Identified multiple categories of device mortality with distinct damage signatures.

Demonstrated increased device failure at higher energy depositions from heavy ions.

Provided data to inform safer operation thresholds for radiation-hard silicon detectors.

Abstract

Low Gain Avalanche Diodes are prime candidates for high-resolution timing applications in High Energy Physics, Nuclear science, and several other fields. Operating these devices in high-radiation environments presents various hazards, including the risk of their permanent degradation or destruction caused by effects such as Single Event Burnout.
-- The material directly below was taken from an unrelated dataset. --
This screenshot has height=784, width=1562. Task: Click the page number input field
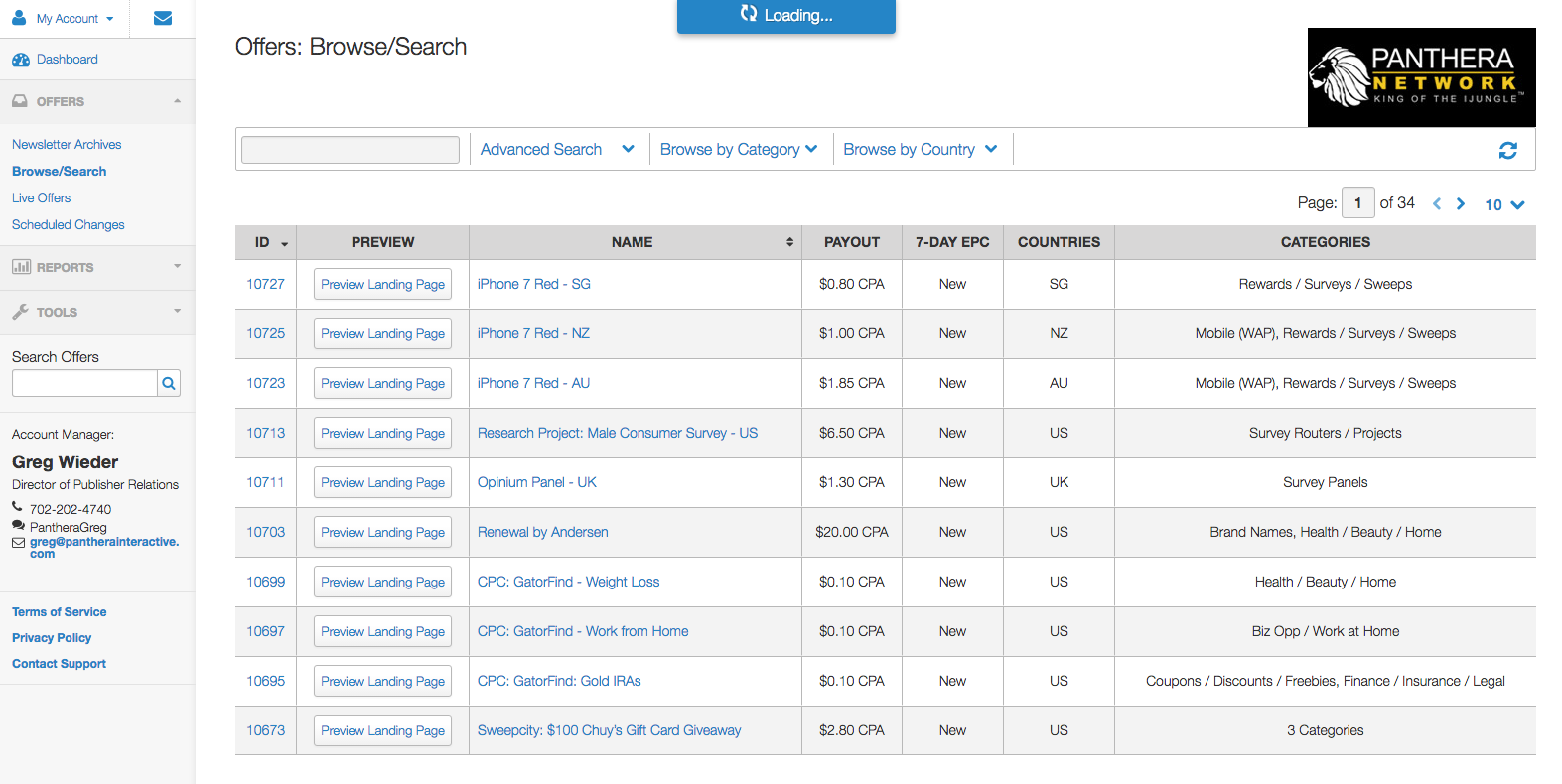click(x=1357, y=203)
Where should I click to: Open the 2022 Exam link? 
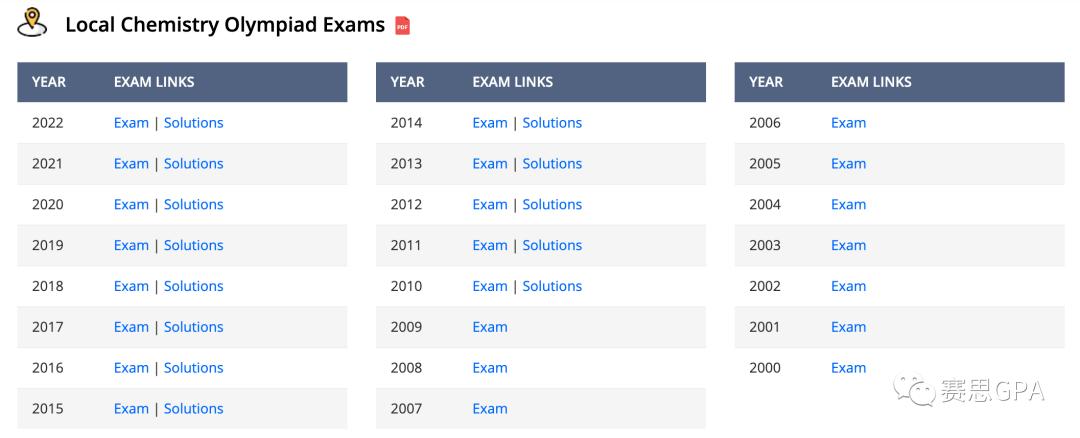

Studies using minimum ionizing particles found a greatly reduced Single Event Burnout risk by operating below a bias voltage corresponding to an average electric field of 12 V/$\mu$m - however, as high energy particle colliders produce a wide energy spectrum of radiation, it is crucial to understand this phenomenon and other possible damage mechanisms at energy deposition levels greater than those of minimum ionizing particles. This was achieved by pre-irradiating LGADs and PiN diodes with active thicknesses of 20, 30, and 50 $\mu$m up to 1.5 $\times$ 10$^{15}$ $\mathrm{n_{eq}/cm^2}$, and exposing them to beams of protons and heavy ions (C, O, Fe, Au) at the BNL Tandem van de Graaff accelerator. Several mortality categories were observed, defined by different electrical and mechanical damage signatures. This furthers our understanding of permanent radiation damage of silicon devices, crucial towards mitigating Single Event Burnout and other damage mechanisms to safely operate future detectors.